The international lawyer in me cannot help but feel that this kind of ludicrous behavior constitutes a violation of, for instance, United Nations Security Council Resolution 1373, paragraph 2(e):
…States shall: Ensure that any person who participates in the financing, planning, preparation or perpetration of terrorist acts or in supporting terrorist acts is brought to justice and ensure that, in addition to any other measures against them, such terrorist acts are established as serious criminal offences in domestic laws and regulations and that the punishment duly reflects the seriousness of such terrorist acts.”
Setting aside terrorism for a second, I have now raised two definitions of tolerance. The good kind, the one that legalizes gay marriage, and the bad kind, the one that accepts terrorists back into society.
I’ve also given an example of a very intolerant society, the one we get to experience on YouTube, courtesy of ISIL.

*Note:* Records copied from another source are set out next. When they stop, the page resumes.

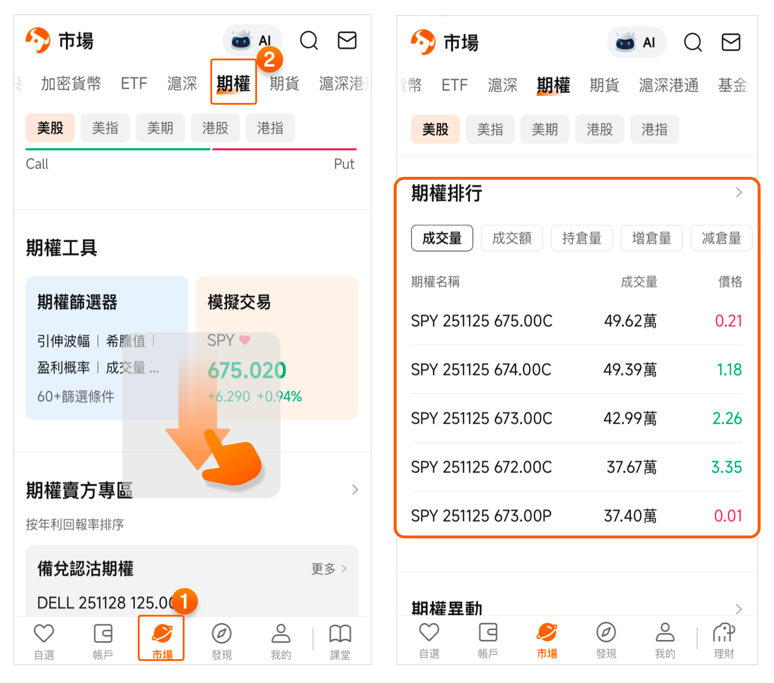Viewport: 774px width, 683px height.
Task: Switch to 港股 chip in left screen
Action: tap(215, 128)
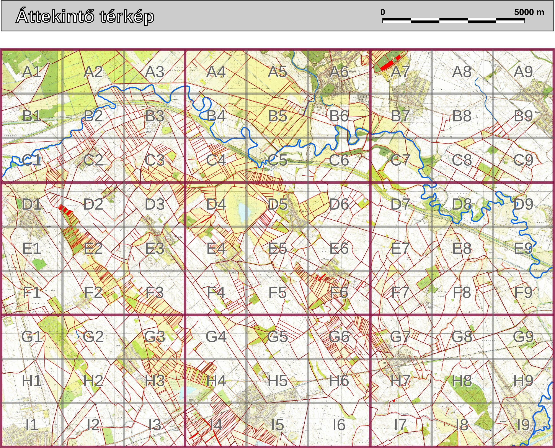
Task: Click the C5 grid label
Action: click(277, 160)
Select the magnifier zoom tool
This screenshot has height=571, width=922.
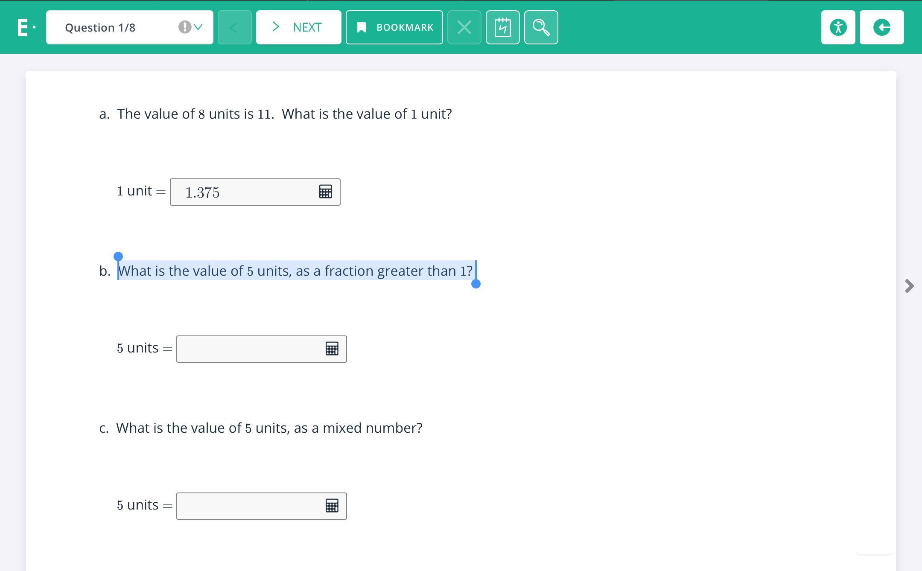541,27
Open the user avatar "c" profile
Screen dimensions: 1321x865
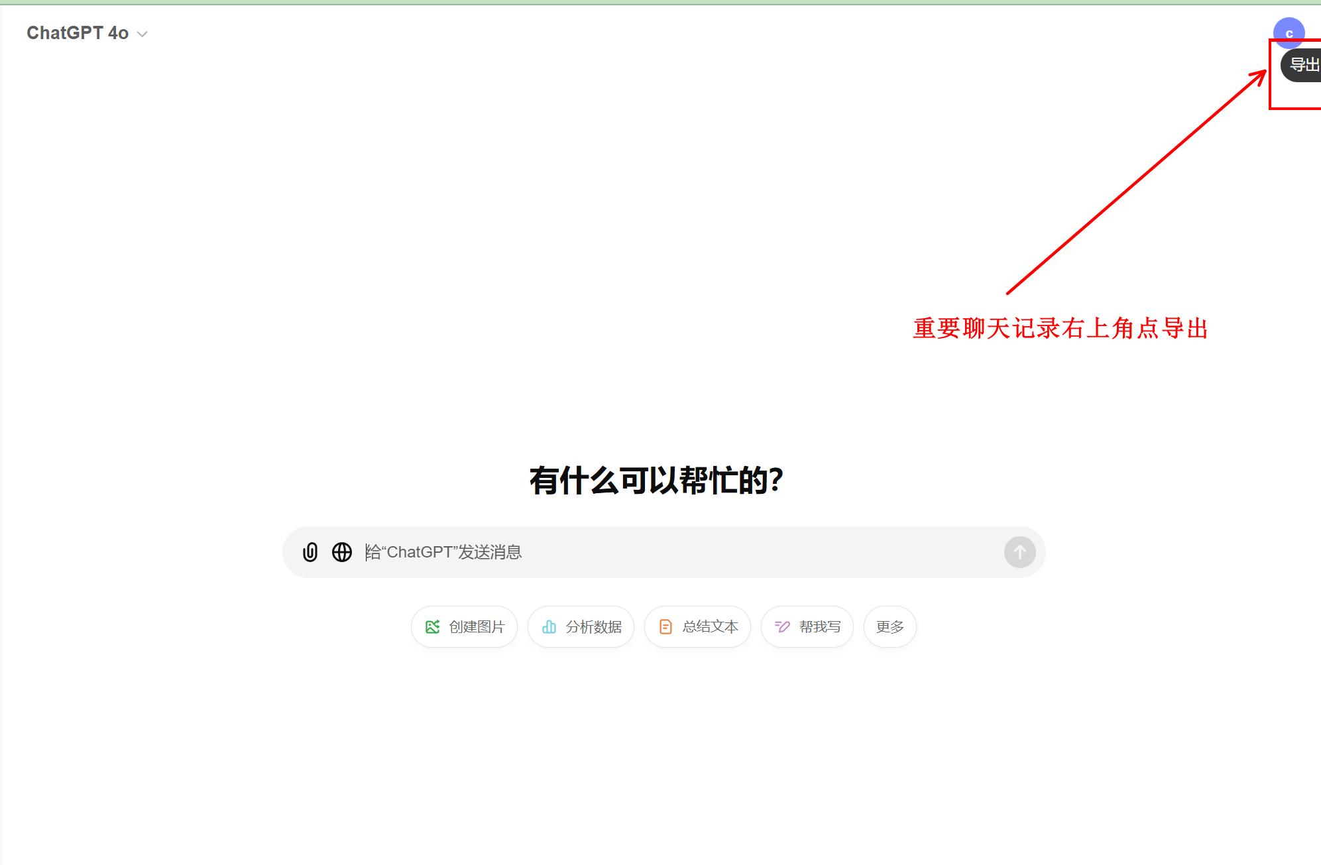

The kind of tolerance I abide by is the one intricately linked with equality. Equality amongst sexes, amongst sexual preferences, amongst ethnicity, nationality, and religion. Intolerance, on the other hand, is symbolized through oppression of citizens, of women, a society that prohibits the freedom of speech and the freedom of religion. One that has no rights and no securities for its people.
What most people forget, however, is that the fight for tolerance, for equality, will necessarily, each and every time, lead to some group feeling targeted, under-prioritized, and/or as having a right taken from them. Because you cannot please everybody all the time. The fight for equality is not about pleasing everybody all the time. It is precisely about prioritizing one group’s rights over another group’s feelings.
Legalizing gay marriage in the US angered many religious groups, who felt that their religiously justified intolerance against gay marriage has now become under-prioritized. Unfortunately for them, the right not to be discriminated against due to your sexual preferences is a right that supersedes the right not to feel offended. There is no right not to feel offended.
Similarly, when women began having the right to vote, or the right to own property, or the right to divorce in certain countries, there were a lot of men who weren’t very happy about now having to share their rights with the other 50% of the population. Sadly for them, equality, again, was the prioritized right in this regard.
In order to have a truly tolerant society, you cannot tolerate everything and everyone all the time. Ironically, that kind of tolerance leads to an intolerant society. If you are to tolerate that some people consider it a right to beat their wives, then, naturally, you will create a society in which it is a right to beat your wife. This may sound like common sense to most of us, but for some reason, there are societies here in Europe in which this fact hasn’t exactly sunk in yet.
Some states have taken great, and needed, steps toward tolerance. The US is one of them. And in their fight to become The Most Tolerant Country in the World, other states have taken tolerance so far that it is no longer the good kind of tolerance. It’s the bad kind. The intolerant kind. The one that tolerates and excuses all forms of behavior, as long as it is performed by a person who forms part of a minority population. Because treating everyone alike would fail to take into consideration “cultural differences.”
People of the West! Let’s get off our high horses for a moment, and stop thinking that all those who are not white lack the capacity to act on anything other than instinct. We are all humans, and we all have very equal capacities to understand the concept of right and wrong. And I refuse to believe that certain morals cannot transgress cultural boundaries. Murder is wrong. Rape is wrong. Stealing is wrong. People who have been taught that any of these are right, have sadly grown up in a culture where the assertion of power – of men over women, of strong over weak, of rich over poor – has replaced the importance of morals.
And if, for some reason, that culture has caused certain individuals to do what is wrong rather than what is right, then we certainly shouldn’t endorse what is wrong in order to make someone feel more comfortable with their actions, and make us seem more tolerant.